UK scientists track environmental change on the seafloor of Europe’s Arctic backyard, the Barents Sea
10th July 2018
The third and final scientific cruise of the 2018 summer season sails today to the Barents Sea in the Arctic Ocean. As part of the £16 million, UK flagship research programme the Changing Arctic Ocean, funded by the Natural Environment Research Council (NERC), it supports UK scientists carrying out vital research on how climate change is affecting the ecosystem of the Arctic Ocean. Scientists from several UK and European research institutes will be working on-board the RRS James Clark Ross as the ship travels the length and breadth of the Barents Sea.

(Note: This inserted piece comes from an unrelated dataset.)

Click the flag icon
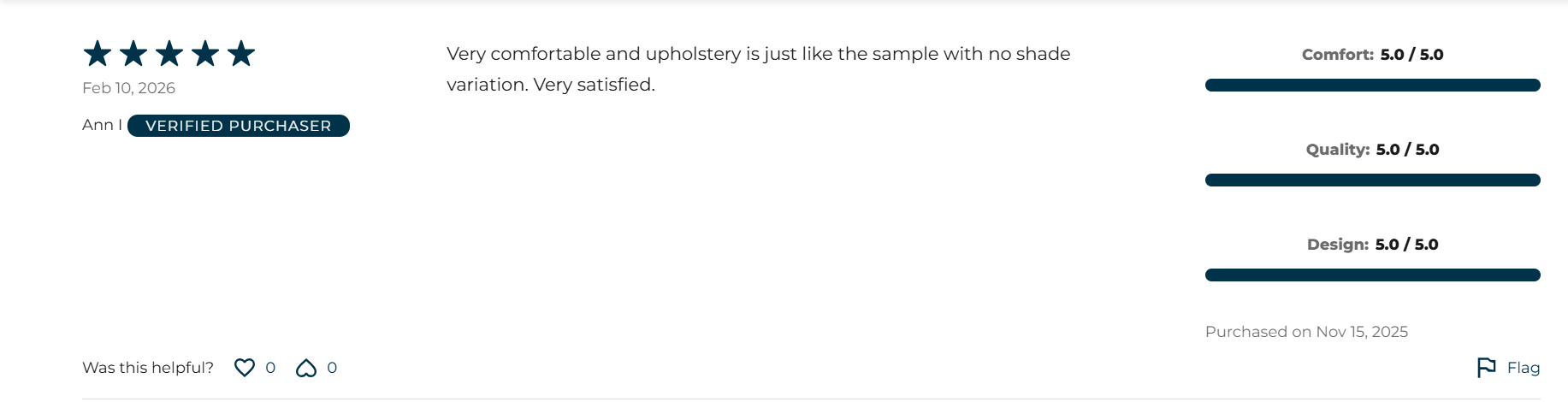Viewport: 1568px width, 402px height. 1486,368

Warming in the Arctic region is increasing faster than elsewhere on the planet. This is having an unprecedented impact on how the Arctic ecosystem operates. One of the key drivers of change is the retreat of sea ice in the Arctic Ocean, upon which the ecosystem is heavily reliant for the delivery of light and nutrients to drive biological productivity. The impacts of retreating sea ice affect the whole Arctic Ocean, including the sea floor that depends on the downward drift of food from the surface to sustain animals living at the bottom. This year has seen record lows of sea ice, with far less ice sea ice in the Barents Sea this month compared to the same time last year. The team heading to the Arctic today will investigate how the rapid retreat of sea ice affects the processes happening on the sea floor.

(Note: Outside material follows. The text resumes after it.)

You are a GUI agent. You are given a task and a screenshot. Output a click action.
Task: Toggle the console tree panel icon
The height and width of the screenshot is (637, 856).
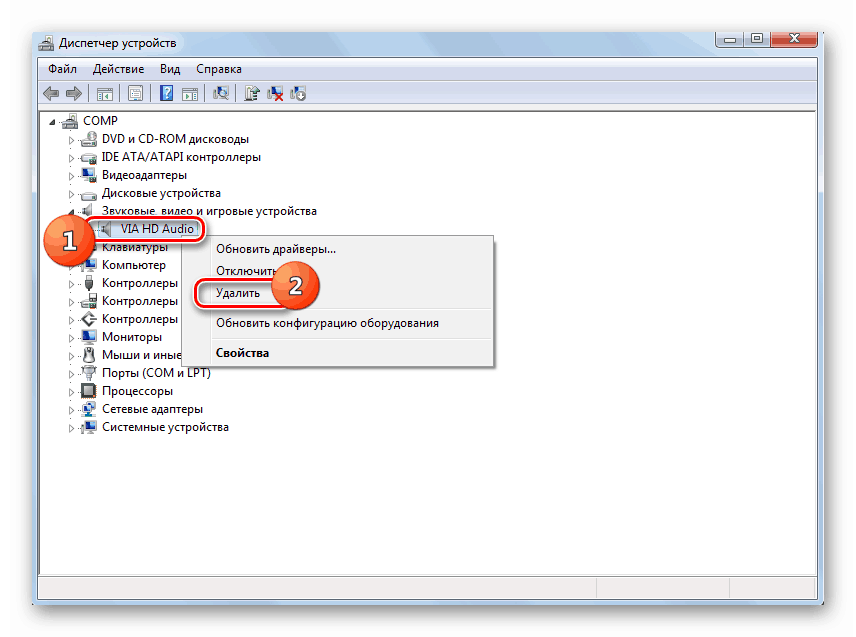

Scientists from the programme’s ChAOS project will spend a month at sea to collect water, sediments, microbes and animals from the bottom of the Barents Sea. They have two critical areas of interest. The first is the Polar Front, where the Atlantic enters the Arctic Ocean and brings in water with different nutrient concentrations, salinity and temperature. The second is the edge of the sea ice, where marine ecosystems go from complete darkness during full winter sea ice cover to experiencing light again as the sea ice recedes during the transition to summer. The presence of light and nutrients is essential for the microbes and animals at the bottom of the Barents Sea to grow.
The team will revisit similar locations to their first trip to the Barents Sea in July 2017. This might sound boring, but it is vital to compare results from one year to the next to see how quickly the Arctic seafloor responds to changes in sea ice conditions. The scientists leading this research will send various contraptions to the seafloor to collect different kinds of samples, from huge bottles attached to frames for seawater, steel boxes for collecting sediment, to plastic tubes that will core the top metre of sediment.
Some new experiments will be introduced this year to expand the investigation into the impact of climate change in the Arctic. Scientists on the team from the Université Libre de Bruxelles will test for methane emissions from the sea surface to the atmosphere by collecting samples of water and atmosphere. Some of the seafloor animals they collect are also going to be carefully nurtured in big aquaria on the ship for more experiments back on dry land.
Dr Christian März, from the University of Leeds and lead investigator of the ChAOS project: “Our 2018 ChAOS cruise will be very exciting – which might be hard to believe if you tell people that we will return to the same locations in the Barents Sea we sampled in summer 2017. But going back to these places is exactly what makes our research relevant. It is the only way to determine if the changes in sea ice cover and water mass distribution we see from one year to the next leave an imprint at the Arctic seafloor as well. In addition, in 2018 we will have new collaborators from Norway and Belgium on board, and we will significantly expand our seafloor research program. With our experience from 2017, we will, for example, be able to sample animals from the seafloor much more systematically and preserve them in large aquaria for further research back at home.”
Prof Steve Widdicombe, from Plymouth Marine Laboratory, is the Principal Scientific Officer and responsible for leading the 2018 ChAOS expedition*: “The Arctic Ocean is one of the most rapidly changing environments on our planet and, as marine scientists, it is certainly one of the most exciting and important environments for us to study. On last year’s expedition we encountered a lot of sea ice in the Barents Sea – at many of our sampling stations we had to break open this ice so we could collect our samples. This year satellite images have shown us there is almost no ice in the Barents Sea and ocean conditions are very different to last year. Whilst these dramatic differences in ice cover will give us a fantastic opportunity to study the effects of sea ice loss on the biodiversity and functioning of the seabed, I do hope this year proves to be an unusual event and does not signal the beginnings of regular ice-free summers in the Barents Sea.”
The ultimate goal of the Changing Arctic Ocean programme is to generate a better understanding of the Arctic so computer models can more accurately predict future change to the environment and the ecosystem. Within the programme there are 16 projects with more than 170 scientists combined, from 32 German and UK research institutes. The programme’s scientists are working closely with Arctic teams in 15 other countries, particularly Norway, Canada and South Korea, to meet the programme’s objectives. The outcomes of the programme will contribute to improving predictions of change in the Arctic of benefit to decision making at levels ranging from indigenous populations to international policy.
*Please note, due to unforeseeable circumstances, Prof Martin Solan was the Principle Scientific Officer during the ChAOS 2018 cruise.